Rules of Engagement features
Samuel L. Jackson as Colonel Terry Childers and Tommy Lee Jones as
Colonel Hays Hodges. During the Vietnam War, Childers saved Hodges'
life. So thirty years later, when Childers is court marshaled after
ordering his soldiers to fire on a crowd of demonstrators outside
the U.S. embassy in Yemen, he asks Hodges to return the favor. So
goes the basic plot of this film. There's plenty of subterfuge here.
For example, there's the corrupt National Security Advisor, played
by Bruce Greenwood, who is covering up evidence that could clear
Childers. There's the U.S. ambassador, whose life Col. Childers
saved in Yemen - he's being pressured by the National Security
Advisor to lie about it. But ultimately, the plot boils down to a
courtroom drama about the actions of Childers in combat. Was the
order to fire into the crowd right or wrong? Sure... all of that
sounds like a pretty promising (if not too original) story idea. The
problem is that the damned script fumbles over its own villain. Even
solid performances by an all-star cast and quality directing can't
save it. That's not to say that Rules of
Engagement is a horrible film. It isn't. It succeeds in
one thing - it left me in doubt over what the ending would be. It
ends up being a compelling drama, but only due to the magnetism of
the actors on screen. The script they were working with failed them.
Let's break down the faults of the film. Take the villain -
standard Hollywood script formula says that you always need some
sort of clearly defined villain. But in this case, the villain
actually works against the movie. This film is a compelling question
dramatized in an entirely believable situation. What should the
rules of engagement be? How do we confront the unfortunate realities
of those rules? That's dramatic enough - you don't need some
nefarious government official. The worst thing to do here was to
have the National Security Advisor actively suppressing evidence. It
derails the whole moral quandary and instead pits the good guy
Marine versus an evil government persecutor looking for a scapegoat.
Either of those scenarios would make for a fine movie, but you've
got to go one way or the other. If you're going to have the good guy
Marine, then make him a clear-cut good guy. If you're going to have
the moral quandary, then focus in on the complex realities of
Childers and leave the evil government official out of it. The
ending doesn't help any, and while I won't give it away, I'll say
that it would be a wonderful ending for the moral quandary angle,
but leaves you unresolved as to the whole "good guy versus evil
official" plot.

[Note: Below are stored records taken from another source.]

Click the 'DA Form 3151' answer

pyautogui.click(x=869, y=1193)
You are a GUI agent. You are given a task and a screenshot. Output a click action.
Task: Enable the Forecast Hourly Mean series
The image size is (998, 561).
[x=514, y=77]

Since the film can't figure out which of these
it wants to follow, the ending comes off as somewhat unsatisfying.
The DVD itself is an equally mixed bag of good content with a lack
of focus. The anamorphic video is crisp and clean, but somehow the
colors are a bit too muted. The whites are also a little on the
bright side, on occasion, but I think that's a minor issue. Overall,
this is a good transfer - but nothing special. The audio is also
pretty good. The dialogue seems a bit lost in the mix, but it finds
it's place and stays there. There's some good play with panning and
interesting surround effects, but ultimately it comes off as being
less dynamic than it could have been.
As far as extras... well, they're less than thrilling. There's a
nice little featurette with interviews. There's also a nice little
featurette with behind-the-scenes footage. I say they're nice and
little, because they offer nothing more than studio promotional
style fluff - the kind of thing you'd expect to find on Entertainment
Tonight or Access Hollywood.
Aside from that, you don't get much more other than a commentary
track with director William Friedkin. It's good, but it has a few
problems. For one thing, Friedkin stops talking for long stretches
of time. That would be fine, if we could hear the audio from the
movie during the breaks. We can't, and I don't want to sit through
silence. When Friedkin does have something to say, however, it's
interesting. In the beginning of the track, he says that we should
take his comments with a grain of salt, because they're only his
version of the truth. He then goes on to say plenty about his own
preferences in filmmaking. That's cool to hear from a guy like
Friedkin, and it manages to redeem the disc somewhat.
Rules of Engagement is a mixed
bag of a film, and this disc mirrors that. It's unfortunate, because
the premise was great and the first twenty minutes of the film were
really going somewhere. Still, if you have the extra cash and you
need something to watch over the weekend, you could do much worse
than this. The performances alone, mixed with Friedkin's commentary,
make it worth spinning at least once.